Co-occurrence networks are generally used to provide a graphic visualization of potential relationships between people, organizations, concepts or other entities represented within written material. The generation and visualization of co-occurrence networks has become practical with the advent of electronically stored text amenable to text mining.

By way of definition, co-occurrence networks are the collective interconnection of terms based on their paired presence within a specified unit of text. Networks are generated by connecting pairs of terms using a set of criteria defining co-occurrence. For example, terms A and B may be said to “co-occur” if they both appear in a particular article. Another article may contain terms B and C. Linking A to B and B to C creates a co-occurrence network of these three terms. Rules to define co-occurrence within a text corpus can be set according to desired criteria. For example, a more stringent criteria for co-occurrence may require a pair of terms to appear in the same sentence.

Co-occurrence networks can be created for any given list of terms (any dictionary) in relation to any collection of texts (any text corpus). Co-occurring pairs of terms can be called “neighbors” and these often group into “neighborhoods” based on their interconnections. Individual terms may have several neighbors. Neighborhoods may connect to one another through at least one individual term or may remain unconnected.

Individual terms are, within the context of text mining, symbolically represented as text strings. In the real world, the entity identified by a term normally has several symbolic representations. It is therefore useful to consider terms as being represented by one primary symbol and up to several synonymous alternative symbols. Occurrence of an individual term is established by searching for each known symbolic representations of the term. The process can be augmented through NLP (natural language processing) algorithms that interrogate segments of text for possible alternatives such as word order, spacing and hyphenation. NLP can also be used to identify sentence structure and categorize text strings according to grammar (for example, categorizing a string of text as a noun based on a preceding string of text known to be an article).

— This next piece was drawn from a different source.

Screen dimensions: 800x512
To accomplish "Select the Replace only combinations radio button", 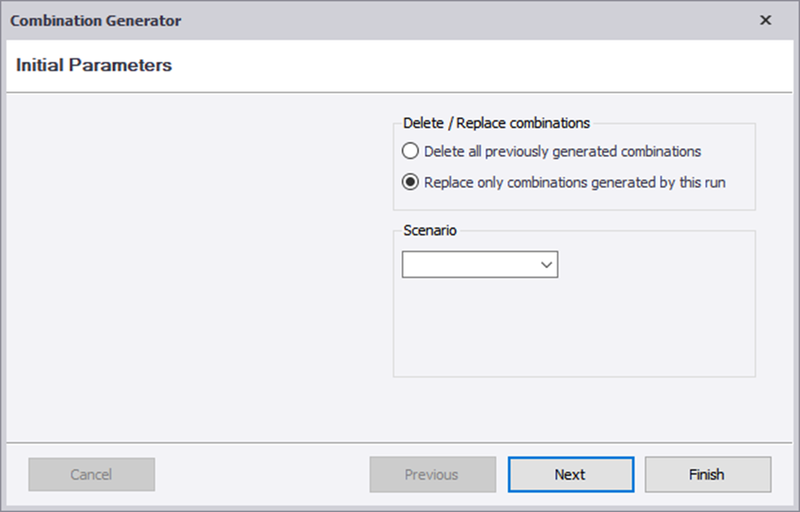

Graphic representation of co-occurrence networks allow them to be visualized and inferences drawn regarding relationships between entities in the domain represented by the dictionary of terms applied to the text corpus. Meaningful visualization normally requires simplifications of the network. For example, networks may be drawn such that the number of neighbors connecting to each term is limited. The criteria for limiting neighbors might be based on the absolute number of co-occurrences or more subtle criteria such as “probability” of co-occurrence or the presence of an intervening descriptive term.